Page text —
━━━━━━━━━━

I am a presenter and educator and I adore what I do. I have loved presenting to diverse audiences in various venues across the world. I also train and mentor others in presentation skills and enjoy continually learning about the nuances of audience engagement.
The pandemic has given many of us a whole new arena – the virtual audience. I think it’s fair to say that these audiences are often trickier than their physical counterparts, but I have relished the challenges and opportunities that this new way of working has thrown at me. Over the last year I have been learning new techniques and tweaking my style to connect with the ‘pixels’ on my screen. I have also enjoyed working with a wide range of educators and presenters across my various roles and professional networks, to establish best practices. We have delivered, recorded, observed, self reflected, practiced and tried and tested various techniques; and here, I attempt to assemble some of the things I have learnt. The following are my observations and practical suggestions regarding presenting techniques, adapting from a physical audience to a digital one, and keeping engagement high.
Developing digital content is a distinct discipline and has been discussed in many other articles, seminars and conferences. I won’t attempt to replicate them here, nor will I comment much on how to set up a good ‘stage’, lighting or audio. This article will instead focus specifically on adapting existing presenting techniques from a physical audience to a virtual one, as I felt such a specific discussion was missing.

━━━━━━━━━━

Supplied data —
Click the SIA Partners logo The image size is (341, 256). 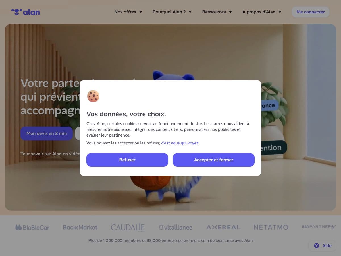point(319,227)
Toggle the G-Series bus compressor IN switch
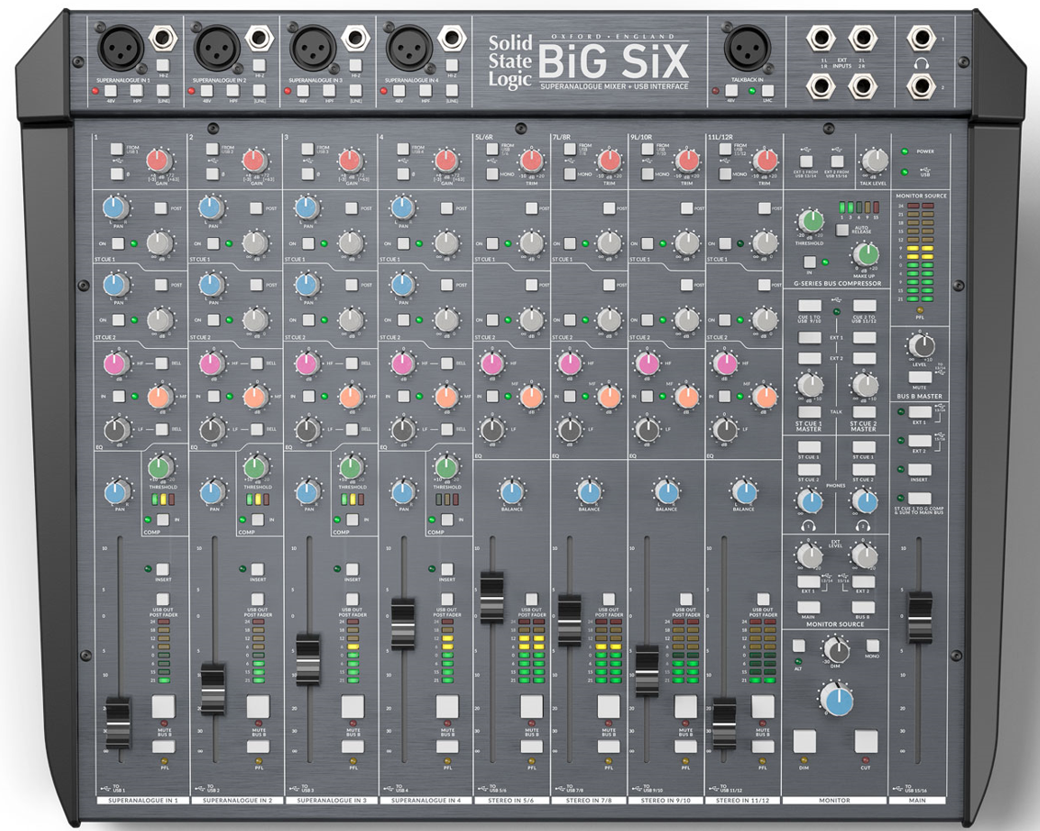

━━━━━━━━━━

Work request 1 —
Please write out the part of the virtual presenting text between "The pandemic has" and "keeping engagement high.", inclusive.
Work request 2 —
According to the virtual presenting text, what will the article focus on specifically?
Work request 3 —
List everything the virtual presenting text says was done with various techniques by the writer and the educators and presenters the writer worked with.
The material has no connection to the virtual presenting text.

Your response 1 —
The pandemic has given many of us a whole new arena – the virtual audience. I think it’s fair to say that these audiences are often trickier than their physical counterparts, but I have relished the challenges and opportunities that this new way of working has thrown at me. Over the last year I have been learning new techniques and tweaking my style to connect with the ‘pixels’ on my screen. I have also enjoyed working with a wide range of educators and presenters across my various roles and professional networks, to establish best practices. We have delivered, recorded, observed, self reflected, practiced and tried and tested various techniques; and here, I attempt to assemble some of the things I have learnt. The following are my observations and practical suggestions regarding presenting techniques, adapting from a physical audience to a digital one, and keeping engagement high.

Your response 2 —
Adapting existing presenting techniques from a physical audience to a virtual one.

Your response 3 —
delivered, recorded, observed, self reflected, practiced, tried and tested